O ile we wtorki zawsze pracowałam od dziesiątej do osiemnastej, o tyle dziś restauracja wyjątkowo otwierała się dopiero o drugiej po południu, bo wcześniej miało trwać jakieś szkolenie dla nowych pracowników. Prawdę mówiąc, wciąż jeszcze nie do końca doszłam do siebie po weekendowym weselu i wczoraj byłam zmuszona wziąć wolne, bo głowa torturowana przez kaca wręcz mi pękała. Picie w niedzielę zdecydowanie było głupim pomysłem, zwłaszcza że wypiłam wtedy więcej niż na weselu. Od zawsze przeczuwałam, że Sawyer nie jest bezpiecznym towarzystwem i właśnie dostałam dowód. Ten bałwan przedwczoraj niemal zmusił mnie do spożywania alkoholu, bo stwierdził, że kaca trzeba leczyć właśnie procentami. Co za idiotyczny pomysł!

I co ze mnie za idiotka, skoro się na to zgodziłam. Nigdy więcej.

— Niech zgadnę. Po pracy wybierasz się jeszcze na trening — zaśmiał się William, upijając łyk soku.

Jednocześnie do pomieszczenia wbiegł Jake z jakąś zabawką w dłoni.

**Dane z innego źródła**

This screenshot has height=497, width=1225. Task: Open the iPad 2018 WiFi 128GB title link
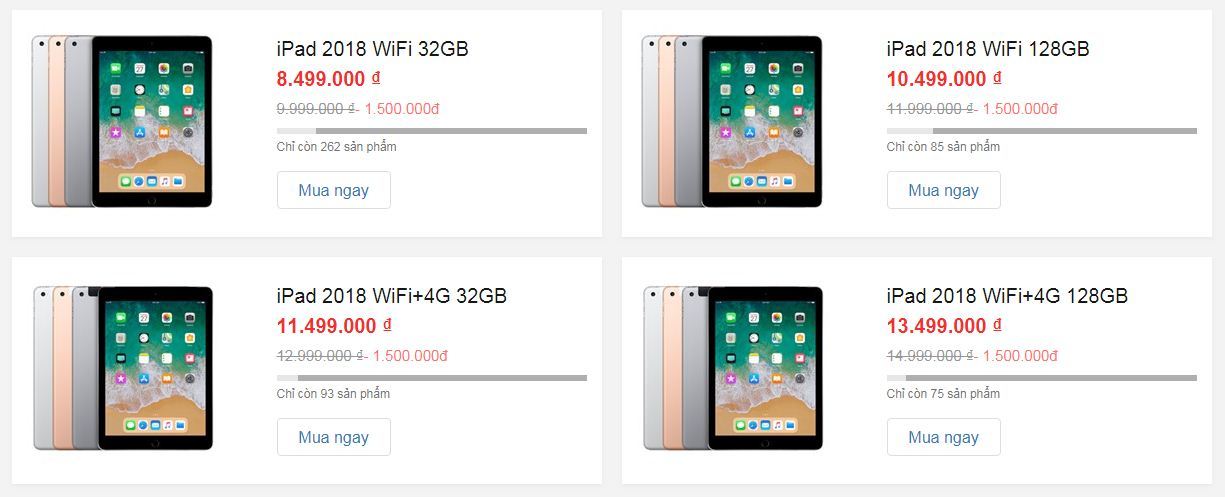(988, 48)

— Tato, zobacz! Zbudowałem dinozaura! — zawołał, pokazując mężczyźnie dużą, kolorową figurkę z klocków Lego.

Blondyn zmarszczył brwi.

— Sam to zrobiłeś? — Chłopiec energicznie pokiwał głową w celu twierdzącej odpowiedzi na pytanie taty. William przyjrzał się zabawce, a następnie z przerysowaną aprobatą uniósł brwi. — Ale bydle — skomentował, z uznaniem kiwając głową. W oczach Jacoba lśniło zadowolenie i duma. Dłoń taty powędrowała na czubek głowy jasnowłosego. — Mój zdolny synek.